Disclaimer: This may be a gray area in terms of Google terms of Service. I can't find anything that explicitly forbids doing what I describe here, but I would not be surprised if your data suddenly disappears, or if your account gets suspended (it happened for people using GmailFS), especially if you start uploading terabytes of data...
Anyway, I would not use it for serious data backup, and I don't use it myself. I just thought the idea was fun.
Alright. The first step is to install the 2 tools we will need:
  • Google command line (googlecl package on Archlinux)
  • Imagemagick (imagemagick package)
Then, pick a file you want to upload. I created a simple text file. The text is only a few hundreds byte long, so I encoded a JPEG image in base64, and appended it to the text:
Hello World!

File below (a jpeg image), can be decoded with:
tail -n +10 myfile | base64 -d > img.jpg

Random ideas of a drinking cat
-- http://drinkcat.blogspot.com/

BEGIN
/9j/4AAQSkZJRgABAQAAAQABAAD/4QlERXhpZgAASUkqAAgAAAACADEBAgAHAAAAJgAAAGmHBAAB

[many lines of base64 encoded content]
The total file length is 73305 bytes. This can easily fit in a 256x256 color image: each pixel takes 3 bytes, one for each of the 3 base colors (red, green, blue). 256 * 256 * 3 = 196608 bytes. But remember, you can store much more than that in one image: the maximum "free" image size is 2048x2048, that's 12 MiB. You just need to split your data in chunks of 12 MiB, and you can store as much data as you want.

We are going to create a PNG file out of the data. We use PNG instead of JPEG, because PNG uses a lossless compression algorithm, while JPEG compression is lossy: it tries to minimize differences in image, according to what the human eye perceives. Good for pictures of real things, but not good when you're trying to recover the exact information you put in the image.

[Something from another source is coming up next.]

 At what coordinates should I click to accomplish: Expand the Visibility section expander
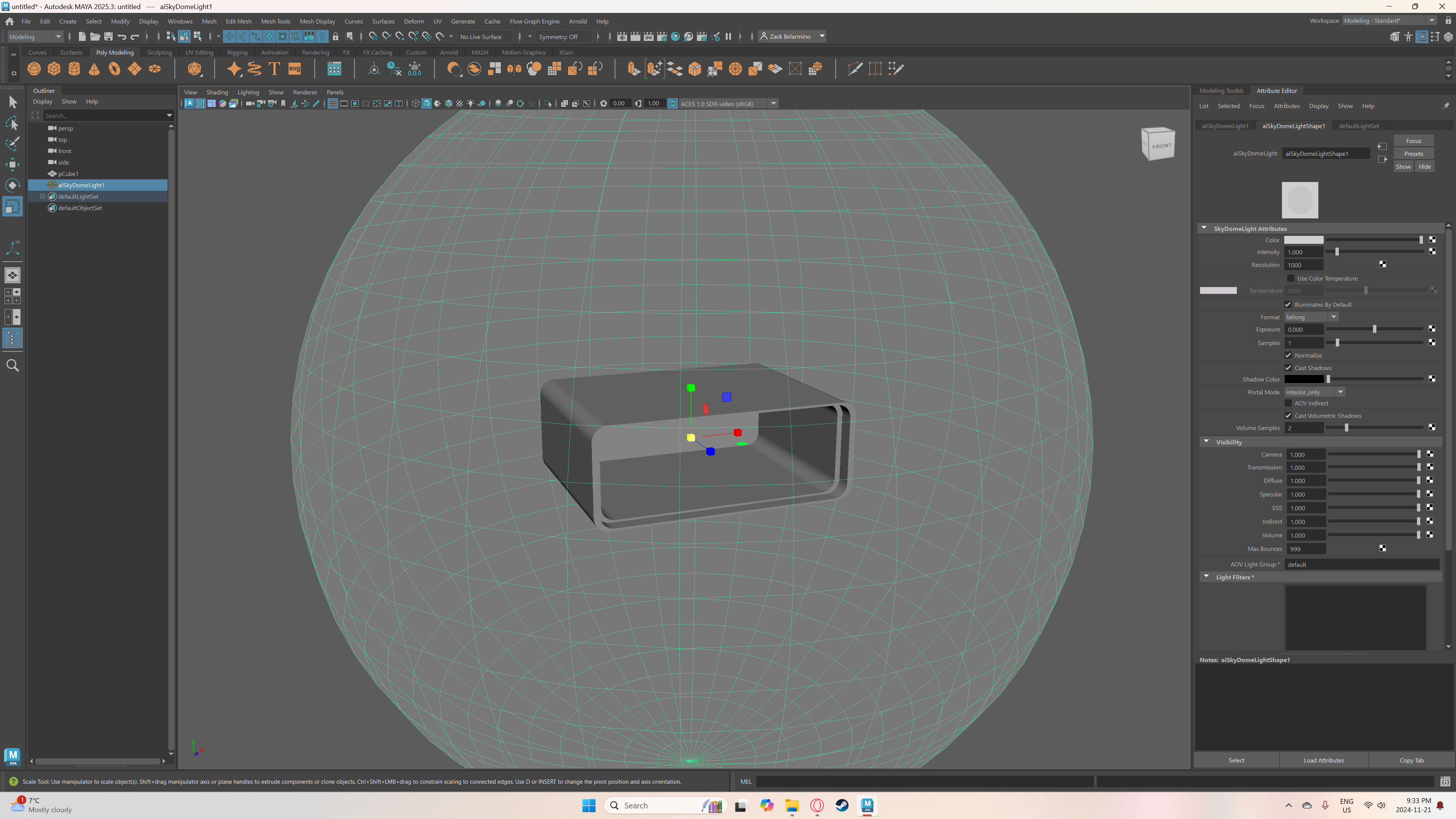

We can use Imagemagick to create the PNG file:
convert -size 256x256 -depth 8 RGB:myfile myfile.png
However, this outputs:
convert: unexpected end-of-file `myfile': No such file or directory @ error/rgb.c/ReadRGBImage/231.
This is because the text file is not long enough to cover the whole 256x256 image.

The workaround is simple: let's create a blank file of the correct size, and overwrite the beginning of the file with our text file:
dd if=/dev/zero of=pad bs=1 count=196608
dd if=myfile of=pad conv=notrunc
The notrunc option makes sure the output file is not truncated before the content of myfile is written.

Now we can convert the file:
convert -size 256x256 -depth 8 RGB:myfile myfile.png
And we get this (not-so-)beautiful image.
The encoded image.
You can see some black lines patterns in the image. This corresponds to the new lines in the base64 encoded image: every 77 characters, there is a line feed. The line feed has ASCII value 10, i.e. quite dark, while the rest are printable characters with values above 60 (darkish gray).

Now we can easily recover the content. Download the image as myfile2.png, then run:
convert myfile2.png RGB:pad
dd if=pad2 of=myfile2 bs=1 count=73305
And you can check that myfile and myfile2 are identical.

We could of course automate the process, but that's not the point here (feel free to do it if you want to take the risk of using Picasa as a sharing facility).

A nicer, and more "subversive" way is steganography. Steganography embeds data in an otherwise normal looking image. But that will be for another post.